Now we have an inequality in terms of a_0, k, and x, so we can solve for a_0.

\cfrac{2^k}{3^x} < \prod_{j=3 a_0}^{3 a_0 + x -1} \cfrac{j+1}{j}

\cfrac{2^k}{3^x} < \cfrac{3 a_0+x}{3 a_0}

2^k\,3\,a_0 < 3^x(3\,a_0+x)

2^k\,3\,a_0 < 3^x\,3\,a_0+ 3^x\,x

a_0 (2^k-3^x) 3 < 3^x\,x

a_0 < \cfrac{3^x\,(x/3)}{2^k-3^x}

Yes that’s it. Note that even if a_7 was the next odd number after a_0, a_0+1 is the even number before a_7, so you can use > instead of \geq:
a_7>a_0+1 \rightarrow 3a_7>3a_0+3>3a_0+1
a_4>a_0+2 \rightarrow 3a_4>3a_0+6>3a_0+2
…
and 3a_7>3a_0+1 \rightarrow \cfrac{3a_7+1}{3a_7}<\cfrac{3a_0+2}{3a_0+1} by the rule that x>y \rightarrow \cfrac{x+1}{x}<\cfrac{y+1}{y} (which is obvious as soon as you multiply both side by xy)

Note that you can find another bound the same with 3a_{max}, 3a_{max}-1, 3a_{max}-2,...

Just to finish this line off … any rational cycle with all members greater than 1 needs to have k < 2x.

The smallest member of any rational cycle v is less than that of the high cycle.

Easy case, let k=2x.

f(v) \leq f(v_h) = \cfrac{\sum_{i=0}^{x-1} 3^{x-i-1} 2^{\lfloor \frac{k}{x}\,i \rfloor}}{2^k-3^x}

= \cfrac{\sum_{i=0}^{x-1} 3^{x-i-1} 2^{2i}}{2^{2x}-3^x}

= \cfrac{4^x-3^x}{4^x-3^x} = 1

Actually, the high cycle’s smallest member is 1 when k=2x because its parity sequence (10)^* follows the trivial cycle.

Here’s a general account of the high cycle’s smallest member:

f(v) \leq f(v_h) = \cfrac{\sum_{i=0}^{x-1} 3^{x-i-1} 2^{\lfloor \frac{k}{x}\,i \rfloor}}{2^k-3^x}

\leq \cfrac{\sum_{i=0}^{x-1} 3^{x-i-1} 2^{\frac{k}{x}\,i}}{2^k-3^x}

= \cfrac{2^k-3^x}{2^{k/x}-3}\cdot\cfrac{1}{2^k-3^x}

= \cfrac{1}{2^{k/x}-3}

So for a rational cycle to have all members greater than 1, we require 2^{k/x}-3 < 1, or k < 2x.

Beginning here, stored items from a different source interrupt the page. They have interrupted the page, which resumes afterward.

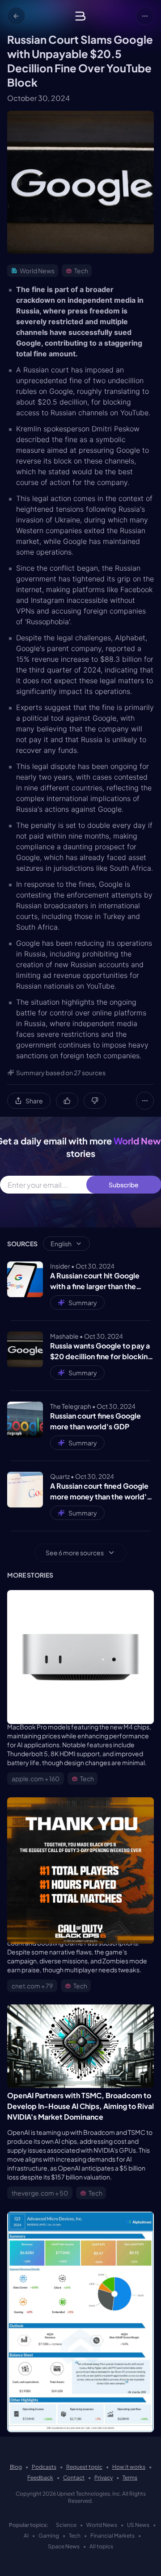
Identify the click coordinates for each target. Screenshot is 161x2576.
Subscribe (124, 1185)
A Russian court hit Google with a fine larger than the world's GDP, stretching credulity (95, 1281)
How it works (128, 2466)
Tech (74, 2535)
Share (34, 1101)
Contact (74, 2477)
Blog (16, 2466)
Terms (130, 2477)
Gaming (48, 2535)
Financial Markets (112, 2535)
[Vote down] (95, 1101)
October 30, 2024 (38, 98)
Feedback (40, 2477)
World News (101, 2525)
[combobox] (66, 1243)
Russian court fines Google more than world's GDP (95, 1421)
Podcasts (44, 2466)
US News (138, 2525)
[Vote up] (67, 1101)
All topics (101, 2546)
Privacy (103, 2477)
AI (26, 2535)
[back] (16, 16)
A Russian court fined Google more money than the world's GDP (100, 1491)
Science (66, 2525)
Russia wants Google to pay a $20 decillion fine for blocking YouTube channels (101, 1351)
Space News (64, 2546)
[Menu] (145, 16)
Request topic (84, 2466)
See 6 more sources (75, 1553)
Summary (82, 1302)
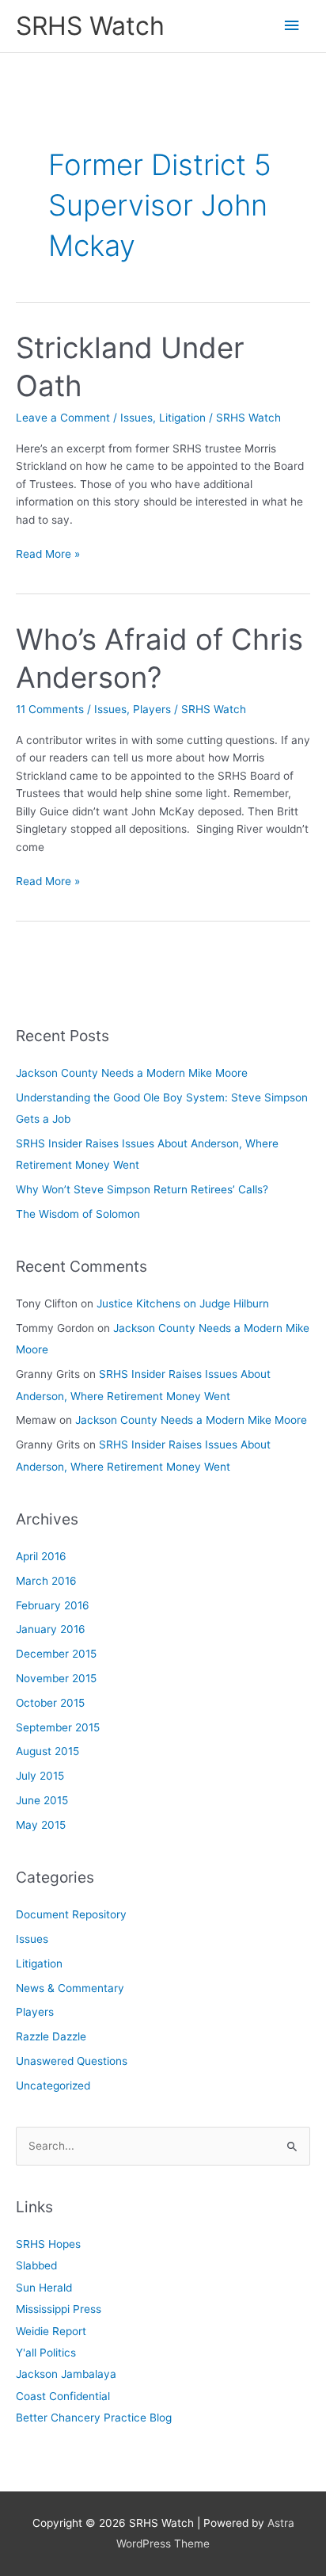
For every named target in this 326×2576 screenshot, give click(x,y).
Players (152, 709)
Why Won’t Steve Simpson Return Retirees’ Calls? (142, 1189)
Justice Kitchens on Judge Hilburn (183, 1303)
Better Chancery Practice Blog (94, 2417)
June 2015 (42, 1800)
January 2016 (50, 1629)
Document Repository (71, 1914)
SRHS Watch (90, 25)
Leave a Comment (63, 417)
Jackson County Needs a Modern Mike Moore (132, 1073)
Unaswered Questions (71, 2061)
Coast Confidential (63, 2396)
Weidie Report (51, 2331)
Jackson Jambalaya (66, 2374)
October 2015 (50, 1702)
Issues (136, 417)
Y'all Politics (46, 2352)
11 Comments (50, 709)
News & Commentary (70, 1988)
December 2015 (56, 1653)
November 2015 (56, 1678)
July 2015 (40, 1775)
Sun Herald (44, 2287)
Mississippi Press (58, 2309)
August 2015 (47, 1751)
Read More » (48, 555)
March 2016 (46, 1580)
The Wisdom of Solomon (78, 1214)
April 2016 (41, 1556)
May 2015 (41, 1824)
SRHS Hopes (48, 2244)
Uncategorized (53, 2085)
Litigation (182, 417)
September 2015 (58, 1727)
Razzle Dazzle (51, 2036)
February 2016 (52, 1605)
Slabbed (36, 2265)
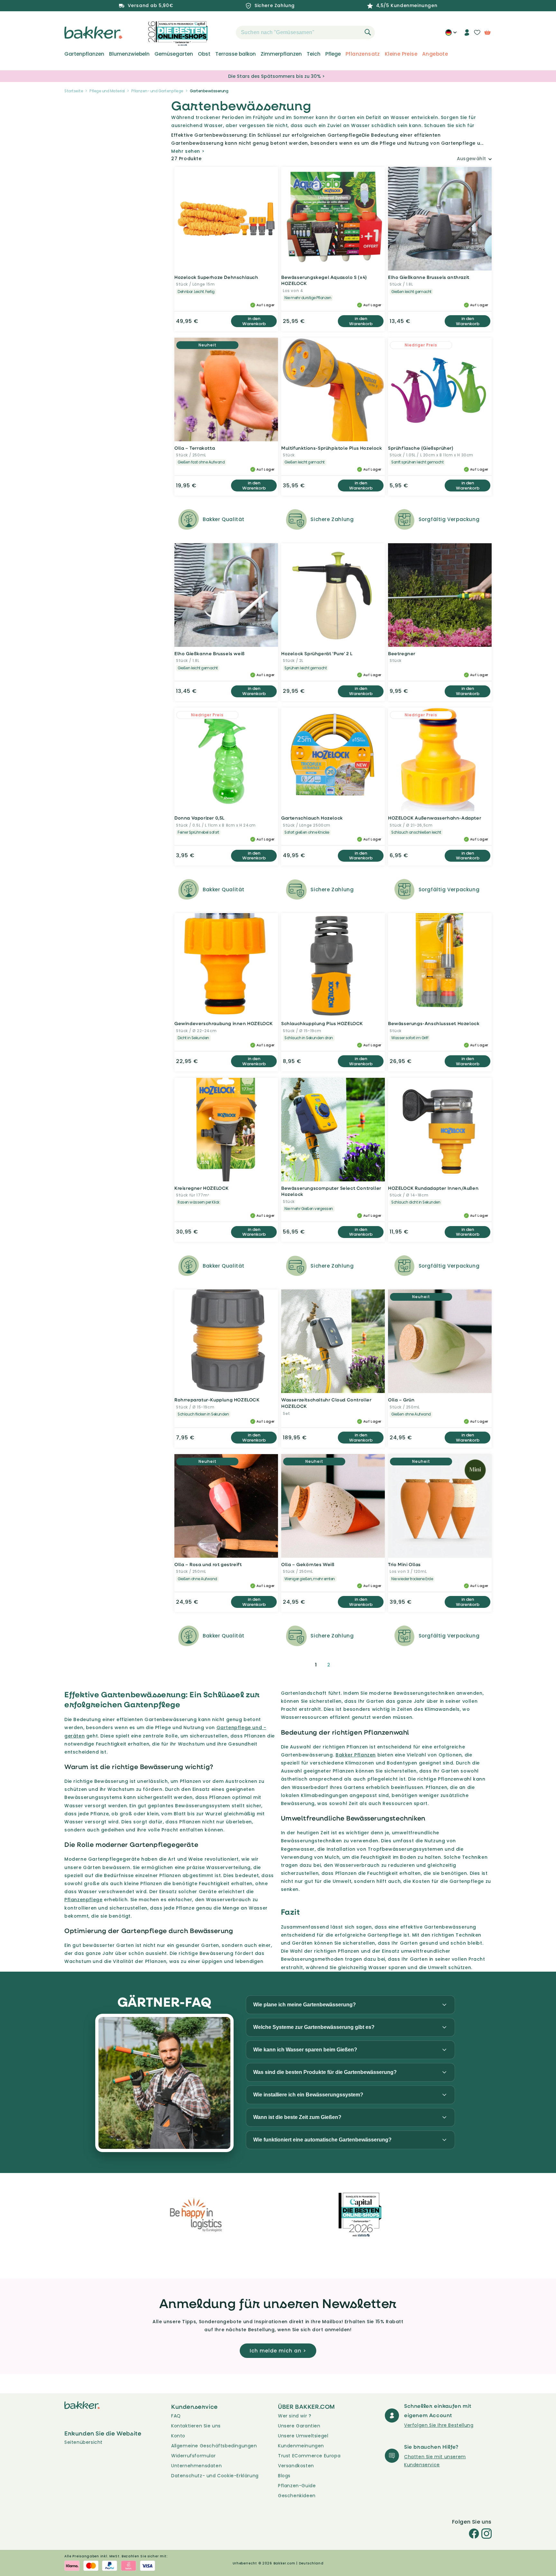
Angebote (435, 54)
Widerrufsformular (193, 2455)
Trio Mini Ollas (404, 1564)
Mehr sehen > (187, 151)
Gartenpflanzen (84, 54)
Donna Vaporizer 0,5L (199, 818)
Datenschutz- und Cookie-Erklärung (215, 2475)
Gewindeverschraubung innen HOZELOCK (223, 1023)
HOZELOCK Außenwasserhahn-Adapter (434, 818)
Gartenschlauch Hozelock (312, 818)
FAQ (176, 2416)
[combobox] (305, 32)
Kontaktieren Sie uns (196, 2426)
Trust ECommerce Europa (309, 2455)
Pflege (333, 54)
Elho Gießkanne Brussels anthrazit (428, 277)
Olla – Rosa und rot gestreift (208, 1564)
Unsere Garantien (299, 2426)
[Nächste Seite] (344, 1665)
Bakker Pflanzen (356, 1755)
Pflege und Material (107, 91)
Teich (313, 54)
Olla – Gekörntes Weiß (308, 1564)
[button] (224, 32)
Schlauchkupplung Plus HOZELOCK (322, 1023)
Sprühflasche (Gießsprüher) (421, 448)
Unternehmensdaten (196, 2465)
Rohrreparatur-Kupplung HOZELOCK (217, 1400)
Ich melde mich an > (278, 2350)
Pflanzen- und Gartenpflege (157, 91)
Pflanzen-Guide (297, 2485)
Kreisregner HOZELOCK (201, 1188)
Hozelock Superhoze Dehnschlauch (216, 277)
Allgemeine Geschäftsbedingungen (214, 2446)
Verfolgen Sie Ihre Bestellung (438, 2425)
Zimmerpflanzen (281, 54)
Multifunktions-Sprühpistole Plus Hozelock (331, 448)
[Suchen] (368, 32)
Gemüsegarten (173, 54)
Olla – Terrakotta (194, 448)
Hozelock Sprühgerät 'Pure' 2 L (317, 653)
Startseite (73, 91)
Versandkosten (296, 2465)
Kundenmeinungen (301, 2446)
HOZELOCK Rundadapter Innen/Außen (433, 1188)
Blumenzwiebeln (129, 54)
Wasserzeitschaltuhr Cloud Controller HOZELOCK (326, 1403)
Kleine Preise (401, 54)
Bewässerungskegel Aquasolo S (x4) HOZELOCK (324, 280)
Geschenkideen (297, 2495)
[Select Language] (450, 34)
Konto (178, 2436)
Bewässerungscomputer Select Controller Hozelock (331, 1191)
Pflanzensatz (363, 54)
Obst (204, 54)
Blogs (284, 2475)
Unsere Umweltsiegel (303, 2436)
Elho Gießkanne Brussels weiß (209, 653)
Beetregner (401, 653)
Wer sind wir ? (294, 2416)
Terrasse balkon (235, 54)
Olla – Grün (401, 1400)
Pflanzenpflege (83, 1899)
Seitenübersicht (83, 2442)
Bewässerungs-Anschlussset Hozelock (433, 1023)
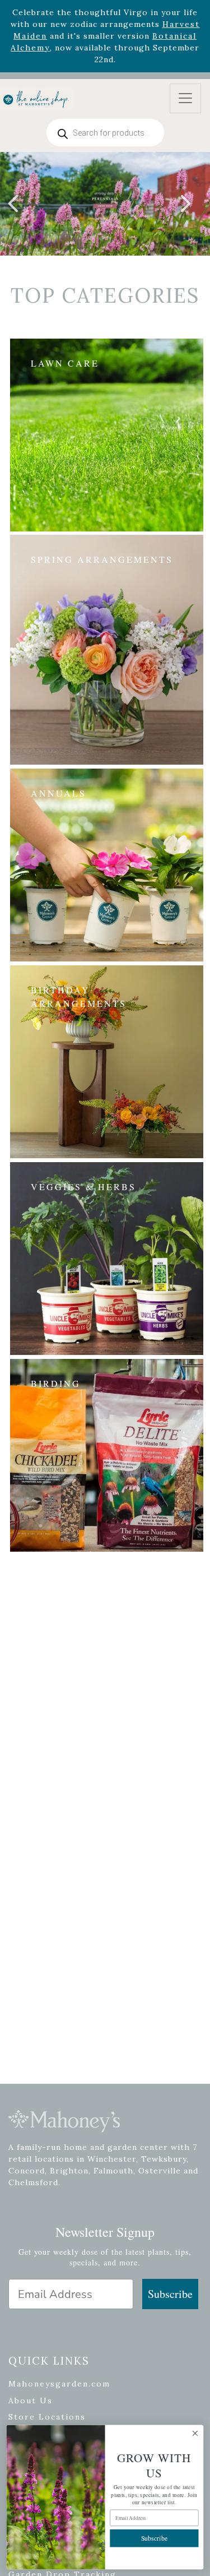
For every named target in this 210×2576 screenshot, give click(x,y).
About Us (30, 2400)
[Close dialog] (195, 2433)
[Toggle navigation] (185, 98)
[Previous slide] (14, 203)
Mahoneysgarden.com (59, 2384)
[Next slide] (185, 203)
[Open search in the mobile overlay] (105, 132)
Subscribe (170, 2293)
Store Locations (47, 2417)
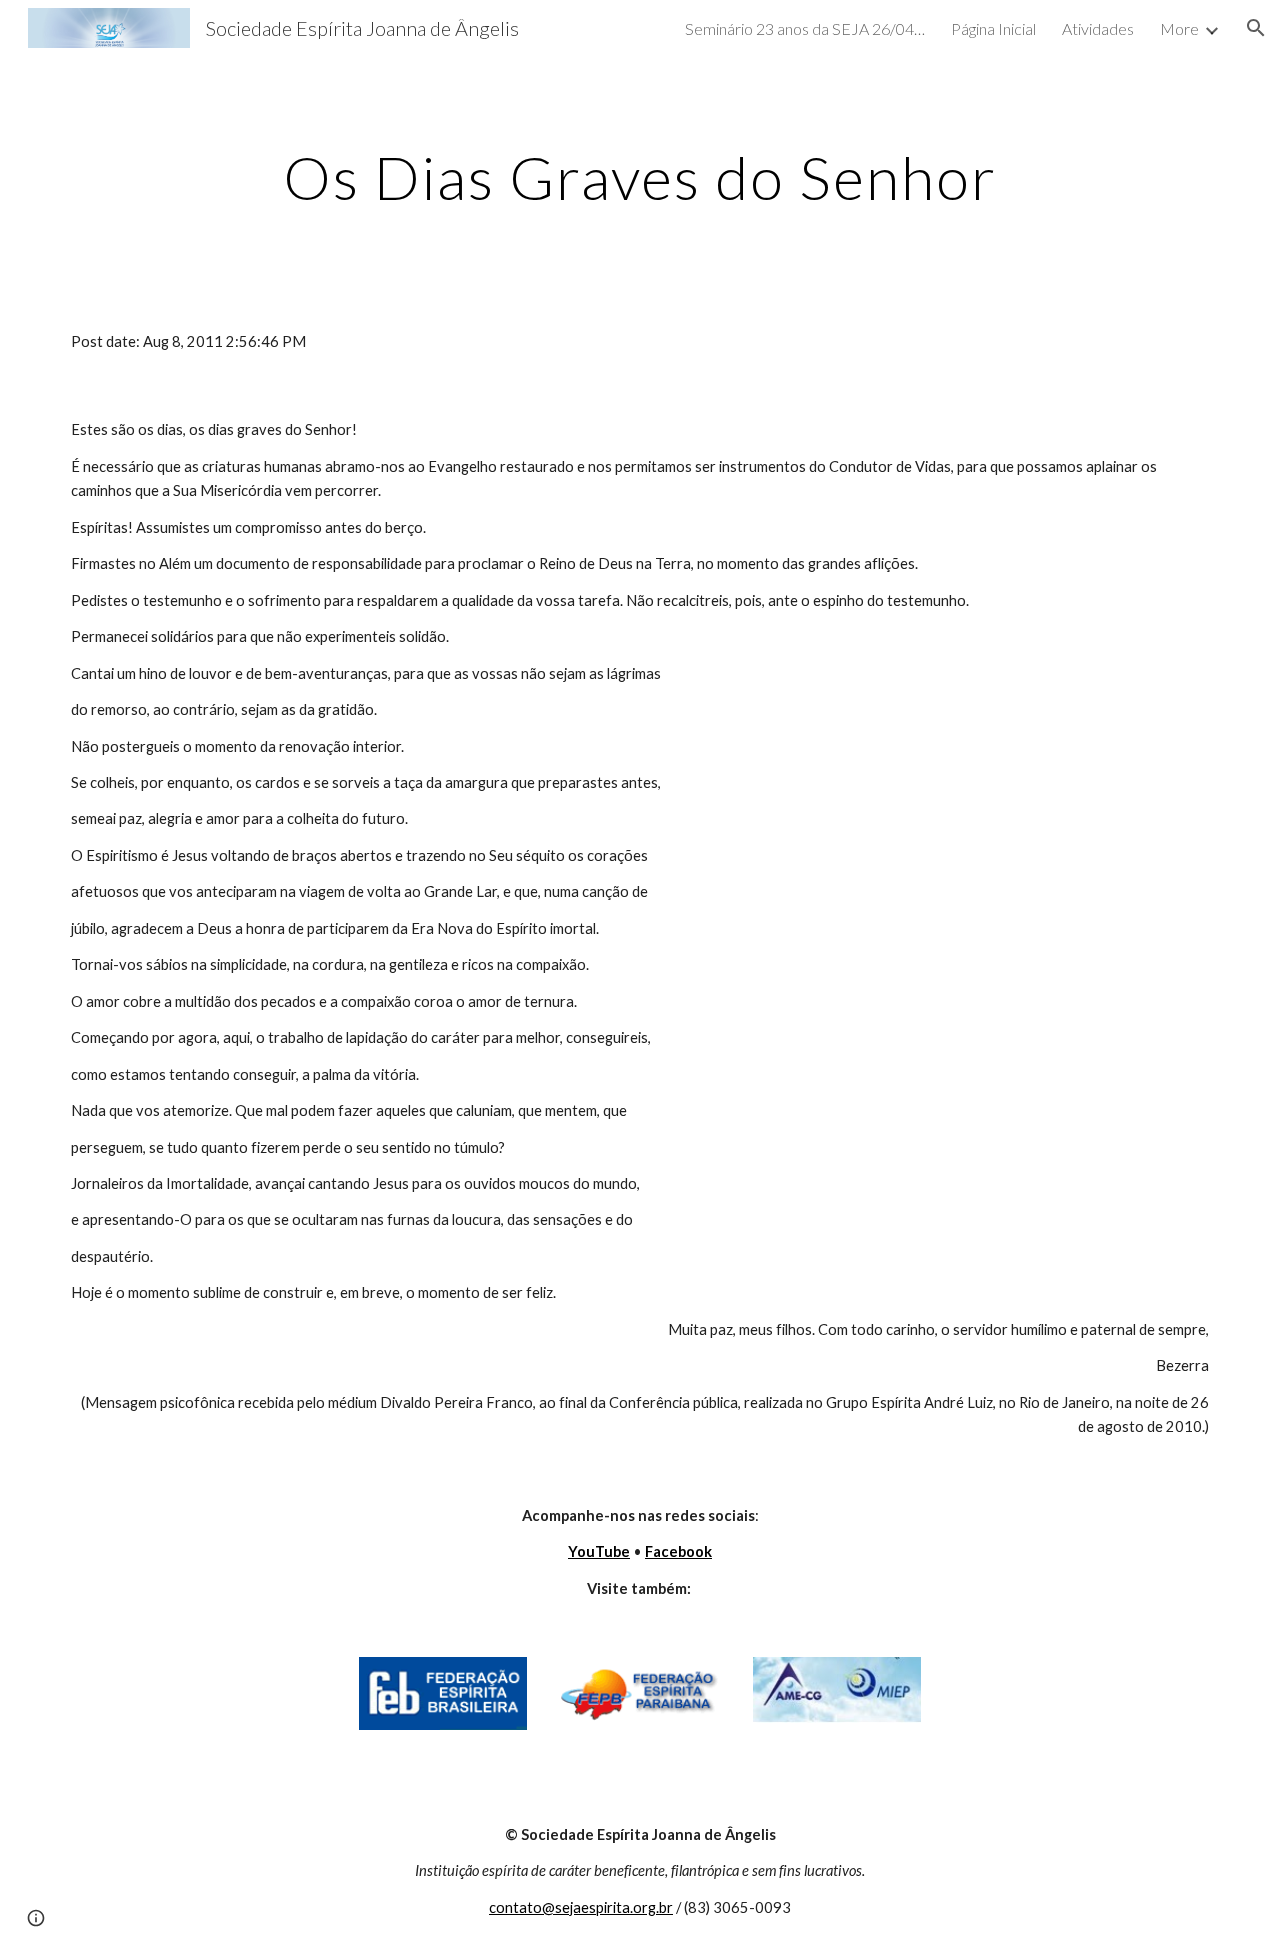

From an integer cycle perspective, this bound is very weak, but rational high cycles with k = 2x -1 manage to have all members above 1.

In cycles you can also use 2^k = \prod\limits_{i=0}^{x-1} (3+ \cfrac{1}{a_i})\leqslant (3+ \cfrac{1}{a_{min}})^x\leqslant 4^x=2^{2x} (for a_i\geqslant a_{min}\geqslant1). You can even skip the a_{min} part and just use a_i\geqslant1

From there you also have 2^k \leqslant (3+ \cfrac{1}{a_{min}})^x \rightarrow a_{min}\leqslant \cfrac{1}{2^{k/x}-3}